Better sleep and better sex seem to be related to living purposefully.
Older adults who experience sleep apnea or restless leg syndrome could find relief through cultivating purpose. A study examining the effects of purposefulness on sleep quality showed an improvement in overall sleep for those with a sense of purpose, and relief from apnea or restless leg syndrome for those you scored as having a high sense of purpose (Turner et. al 2017).
While there hasn’t been a ton of research on the impact of purpose on your sex-life, we can at least say women in mid-life (40-65 years)experience a positive effect. While the quantity of sex does not increase, more enjoyment of sexually intimate activities was associated with a higher sense of purpose (Prairie et. al 2011).
Life-Style and Character Associations
Purposefulness seems to be related to wealth and financial success. Not only were people who scored high on a Purpose In Life test more likely to have higher incomes and networth than those that scored lower, but a sense of purpose is correlated with a 47% increase in feelings of abundance (Hill et. al 2016) (Leider 2009). You could be wealthier AND feel wealthier!
Purpose in the workplace has been explored by various research institutions hoping to capitalize on the new purpose-driven economy. Interested in measuring how purpose impacts the performance of employees, studies have shown that purpose-driven employees are 125-225% more productive and 4x more likely to be engaged at work than those who are not purpose-driven (Garton & Mankins 2017) (Gallup 2014). Within these workplaces, feeling purposeful was correlated with a 50% increase in the likelihood of being in a leadership position (LinkedIn 2016).
As far as character goes, purpose is correlated with a slew of admirable traits. In a study examining eight young adults who were exemplars of purpose, each were shown to have high scores in wisdom, transcendence, curiosity, and temperance (Mariano et. al 2019). Another study based on surveys and interviews over the course of two years showed that having a sense of purpose is related to the traits of gratitude, compassion, and grit in young adults (Malin et. al 2017). An informative study that surveyed participants in their senior year of college and again thirteen years later discovered that those who stated a prosocial purpose in the first survey were predictive of greater generativity, personal growth, and integrity (Hill et. al 2010).
- Having a high sense of Purpose is correlated with oodles of wonderful, life-affirming traits, feelings, and circumstances. Whether or not Purpose is the cause of these things is not clear.
- Purpose is correlated with greater happiness, optimism, hope, and overall life satisfaction.
- Purpose predicts less boredom, less anxiety, less loneliness, less depression.
- Purposeful people are often more confident, behaviorally consistent, and stick with their goals
- People with Purpose often have better and more abundant relationships.
- Learning and mental acuity is enhanced by having Purpose.
- Purpose seems to have a big role in addiction recovery.
- Purpose is connected to being healthy! It may improve immunity and healing efficiency.
- Having a purpose in life is associated with greater longevity and healthier aging.
- Better sleep and better sex seem to be related to living purposefully.

________________________

In the text on purpose, how much more productive are purpose-driven employees than those who are not purpose-driven? The material after this point comes from a separate source.

Study material:
________________________

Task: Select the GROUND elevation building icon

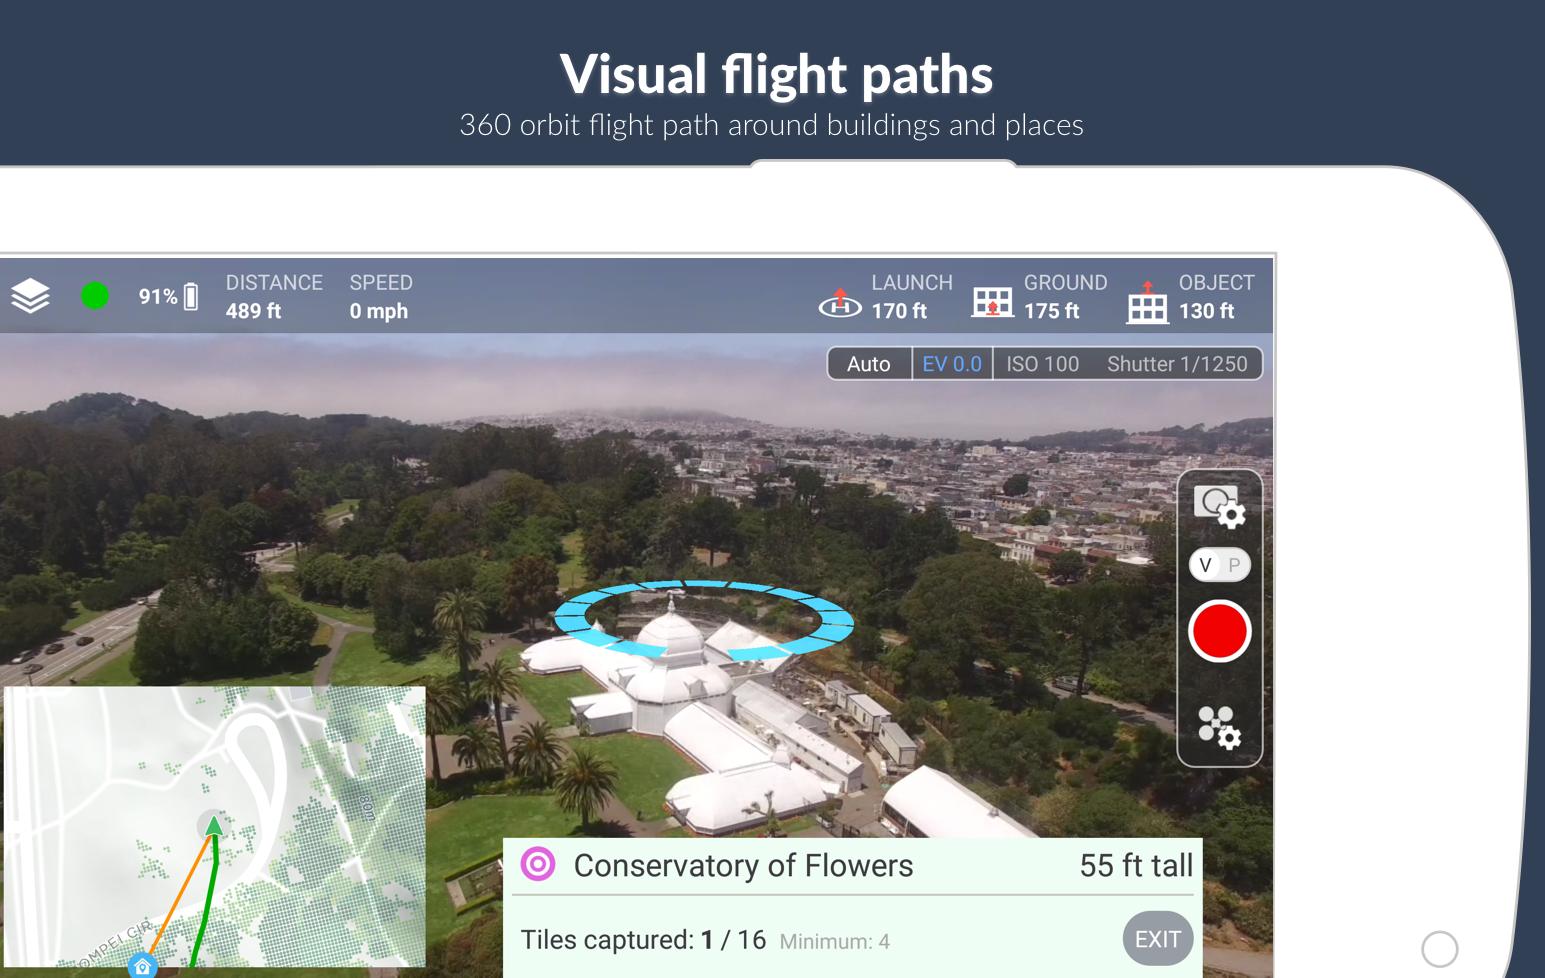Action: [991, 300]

________________________

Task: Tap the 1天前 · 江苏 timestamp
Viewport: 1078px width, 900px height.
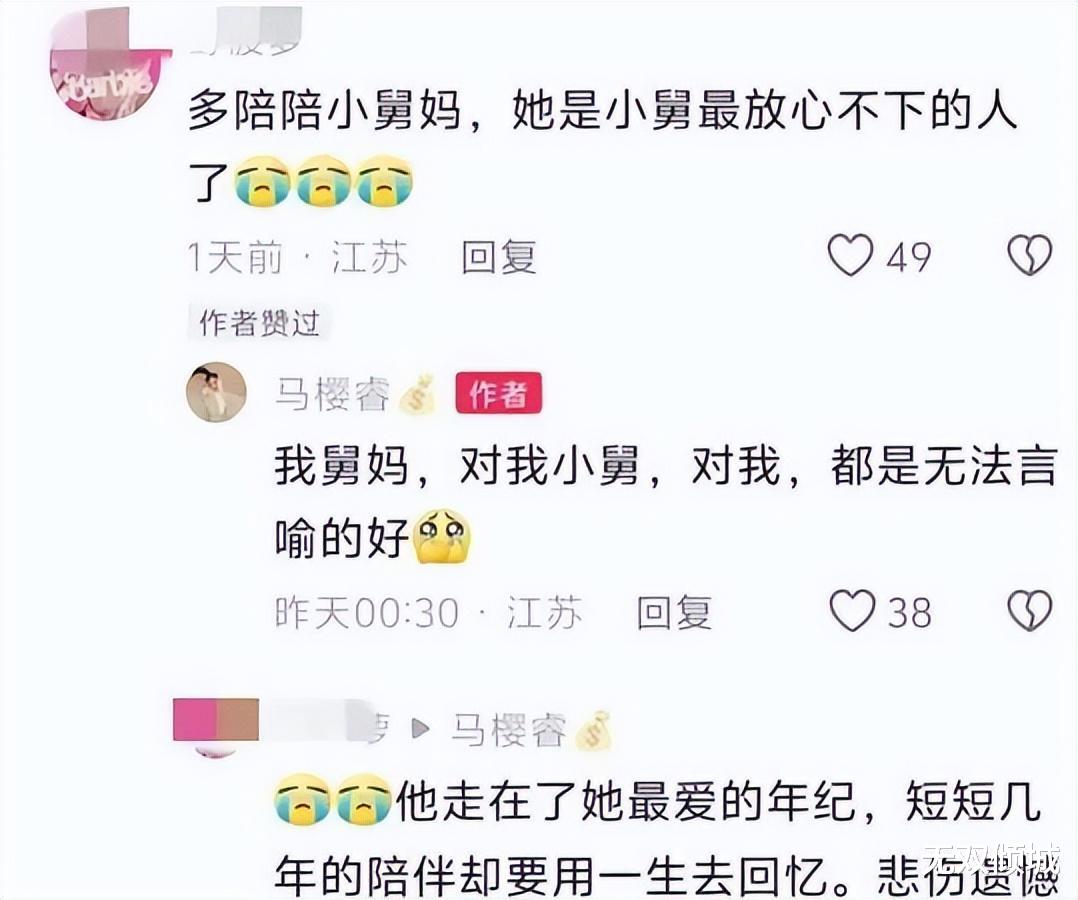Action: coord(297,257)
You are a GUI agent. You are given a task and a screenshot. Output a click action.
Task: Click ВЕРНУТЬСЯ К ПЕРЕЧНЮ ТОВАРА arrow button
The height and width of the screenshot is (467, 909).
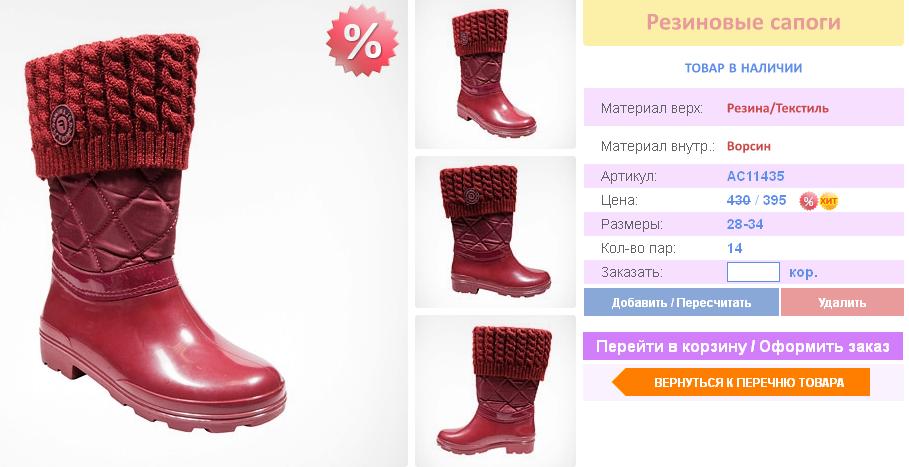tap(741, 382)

________________________

Output for this task: They are 125-225% more productive.